Het rimpelt of jeukt, golft en rekt. Onze huid is de laatste grens tussen lichaam en wereld, soms het meest dichtbij dat je, met een aanraking, kan komen. Een wat onderschat zintuig is het misschien: dat velletje dat kan voelen, ons bij elkaar houdt en scheidt van de buitenwereld. In samenwerking met Slagwerk Den Haag krijgt het van Schweigman&, eindelijk, een welverdiende ode.

In Huid laat regisseur Boukje Schweigman haar vergrootglas, onderzoekend, over de lijven van haar spelers glijden. Performers Toon Kuijpers, Kenzo Kusuda, Francesca Lazzeri en Rosanna ter Steege zijn de belichaming van dit experiment. Met de indrukwekkende composities van Arnoud Noordegraaf ontstaat een slinger scènes, waarin slagwerkers Pepe Garcia, Niels Meliefste en Fedor Teunisse de spelers omvormen tot hun instrumenten. Mens wordt dan lichaam, een instrument van huid en de botjes die daaronder verstopt zijn. Speelbal in handen van de muzikant.

De performers buitel-stuiteren in woordeloze scènes over het toneel of zitten doodstil, als vingers over hun huid wandelen. Alsof ze zeggen: is dit lijf niet altijd een instrument, zachtjes ademend of driftig hijgend – opgeleukt met kleding en haardracht misschien, maar uiteindelijk altijd een middel? Een kwetsbare verpakking? Het zakje van waaruit wij de wereld bekijken en bewandelen? We zijn verweven met onze huid, kijken gekwetst op als iemand een tikje geeft tegen die buitenkant, maar krabben geërgerd als er iets jeukt. Wij zijn het, onze huid, en soms toch ook weer niet.

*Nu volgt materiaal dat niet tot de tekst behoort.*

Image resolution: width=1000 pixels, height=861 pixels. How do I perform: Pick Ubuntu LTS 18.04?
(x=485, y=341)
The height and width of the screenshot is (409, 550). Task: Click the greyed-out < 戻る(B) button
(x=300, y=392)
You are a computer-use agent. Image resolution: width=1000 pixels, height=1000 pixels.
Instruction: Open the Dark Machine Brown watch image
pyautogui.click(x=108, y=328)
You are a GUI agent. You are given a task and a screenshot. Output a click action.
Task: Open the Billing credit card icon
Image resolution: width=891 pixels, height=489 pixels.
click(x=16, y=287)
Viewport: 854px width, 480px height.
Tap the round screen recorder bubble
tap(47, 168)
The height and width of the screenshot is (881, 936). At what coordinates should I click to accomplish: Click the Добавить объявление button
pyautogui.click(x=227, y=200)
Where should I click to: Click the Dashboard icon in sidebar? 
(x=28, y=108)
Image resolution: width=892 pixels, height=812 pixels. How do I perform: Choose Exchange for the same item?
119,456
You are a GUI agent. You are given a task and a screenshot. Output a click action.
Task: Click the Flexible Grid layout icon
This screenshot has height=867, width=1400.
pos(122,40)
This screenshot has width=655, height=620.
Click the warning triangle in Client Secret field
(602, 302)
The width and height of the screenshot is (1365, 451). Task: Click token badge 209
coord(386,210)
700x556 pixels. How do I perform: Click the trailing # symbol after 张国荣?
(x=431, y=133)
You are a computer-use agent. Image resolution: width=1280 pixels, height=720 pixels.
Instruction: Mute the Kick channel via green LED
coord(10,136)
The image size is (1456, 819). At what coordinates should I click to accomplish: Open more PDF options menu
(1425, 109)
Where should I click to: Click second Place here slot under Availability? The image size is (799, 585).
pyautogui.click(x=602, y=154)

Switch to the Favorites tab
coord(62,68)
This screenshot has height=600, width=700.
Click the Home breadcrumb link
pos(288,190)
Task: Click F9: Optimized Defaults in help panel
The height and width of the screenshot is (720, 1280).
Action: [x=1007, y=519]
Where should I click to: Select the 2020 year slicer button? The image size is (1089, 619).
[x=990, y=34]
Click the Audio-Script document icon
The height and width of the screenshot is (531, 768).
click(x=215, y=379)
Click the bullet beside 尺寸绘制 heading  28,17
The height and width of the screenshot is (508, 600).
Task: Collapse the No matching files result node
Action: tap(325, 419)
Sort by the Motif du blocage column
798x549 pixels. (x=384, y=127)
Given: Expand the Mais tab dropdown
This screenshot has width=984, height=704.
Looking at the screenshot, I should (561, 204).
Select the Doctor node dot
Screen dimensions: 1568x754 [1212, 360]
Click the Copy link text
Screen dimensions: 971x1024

Deze voorstelling kruipt niet alleen onder je huid, maar ook in je hoofd. In intieme of juist uitgesproken heftige scènes, raken spelers en slagwerkers vervlochten, neemt de muziek in volume toe en dooft het licht, verschuift de focus en worden lichamen heel even weer mens. Een fascinerende – en soms onverwacht komische – trip, rakelings langs huid en haar.